### Passage provided:
==================================================

My brother rides like that and it pisses me off so much... And it also make him not want to snowboard because he is petrified of going on his toe side and is slower than everyone else. He is 11 and has boarded since he was 7 but does the same stupid heel side rotation between regular and goofy. And you guys are right he can't deside if he is regular or goofy Iv seen him skate board regular one day and goofy the next " he's not very good" anyone have any tips on teaching him to carve he is a really stobern kid... I feel at times there's no hope for him.... 

And we tryed putting him in private lessons but now he feels exculed from the fam and refuses to have lessons. And when we try teaching him he just gets really frustrated.


----------



## pencap75

My advice to all beginners.

Learn switch early.


----------



## Efilnikufesin

dreampow said:


> Falling leaf has a place, not in a lesson, but its not always a bad thing. I started doing falling leaf toeside and heelside.
> 
> By lunch on day 1 I was linking turns on green runs without hardly falling. Day 2 I was negotiating blues and some ungroomed blue pistes with 2 feet of powder.

==================================================

### Recorded information:
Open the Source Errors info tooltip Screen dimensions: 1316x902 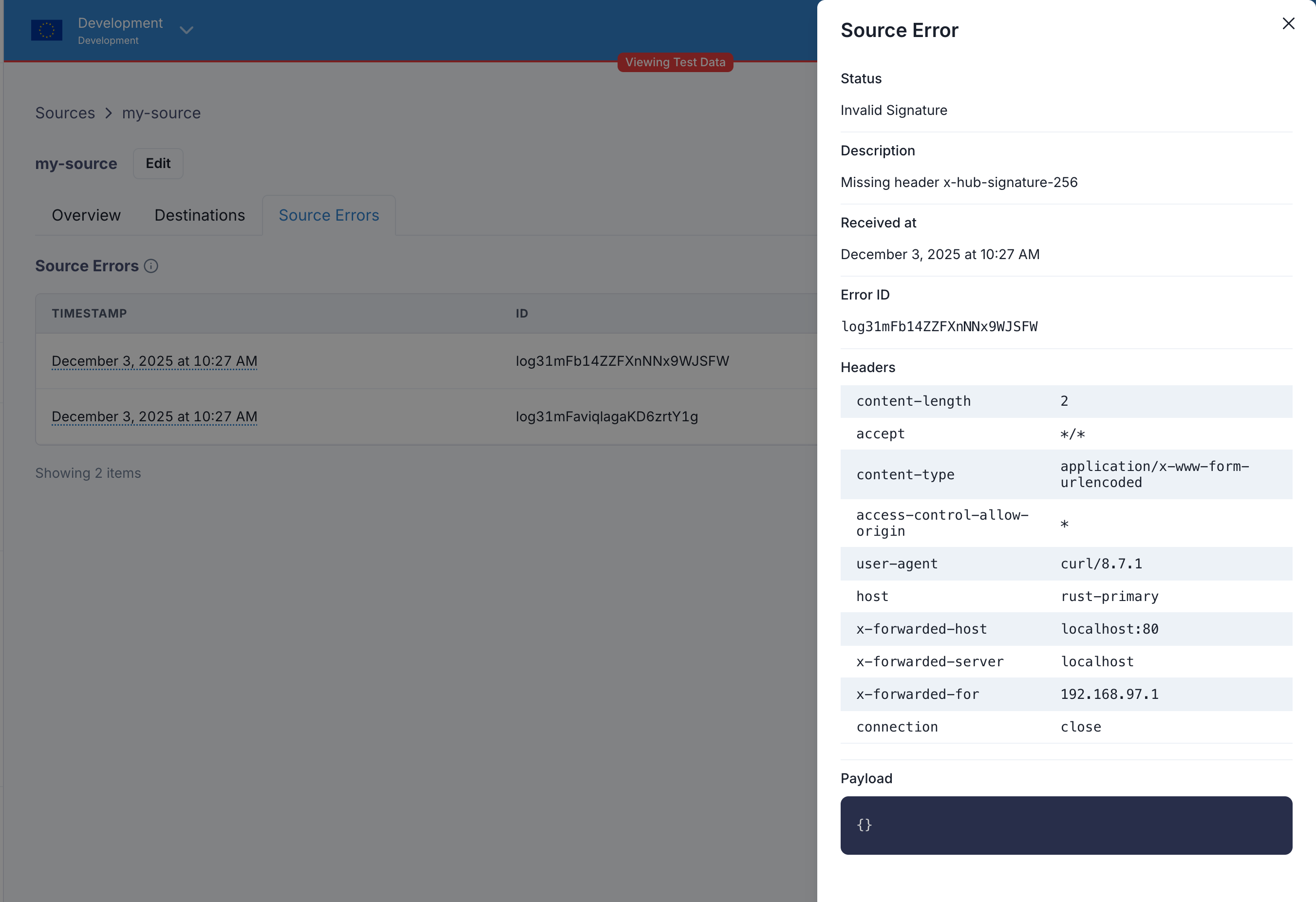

==================================================

### Problem 1:
In the snowboarding thread, change "toeside" to "toe side" and give the section from "## Efilnikufesin" to "toeside and heelside." with that change.
### Problem 2:
Answer these questions about the snowboarding thread:
(a) How old is the brother?
(b) What does pencap75 advise all beginners to do?
(c) How deep was the powder on the ungroomed blue pistes on day 2?
### Problem 3:
Please pick up the snowboarding thread where it ends and keep writing.

### Exercise response 1:
## Efilnikufesin

dreampow said:


> Falling leaf has a place, not in a lesson, but its not always a bad thing. I started doing falling leaf toe side and heelside.

### Exercise response 2:
(a) He is 11.
(b) Learn switch early.
(c) 2 feet.

### Exercise response 3:
> 
> Certainly doing falling leaf for too long is counter productive, but I think it helped me to grasp the feel and balance of being on either edge before linking turns.


 I would agree on this, falling leaf does a great deal to help your motivation, but not if you are unwilling to commit to the turn. 

Part of what I found out about in teaching myself to snowboard, is that falling leaf will get you started, but in essence it teaches you to use your back foot more than you should.


Through reading much on this site over the last couple years lurking and eventually posting is that turns are truly done stably and correctly with proper balance from the front foot.

I still have stubborn friends that I started with that doubt it and when stuck in bad situations or steeper terrain than they are used to, they still go back to falling leaf, all in all it's really about the subtle movement of the front foot, and even balance upon the board.

Listen to Snowmotion, seems like he will guide you the right way.

Edit, holy crap, thought this thread was new, but now I see several pages of responses. Snowwolf and Snowmotion don't seem like they would steer you wrong in either case though.

Part of it is about confidence ( picturing yourself doing the act you desire to,) and part of it is your own mechanics and realizing which one is holding you back.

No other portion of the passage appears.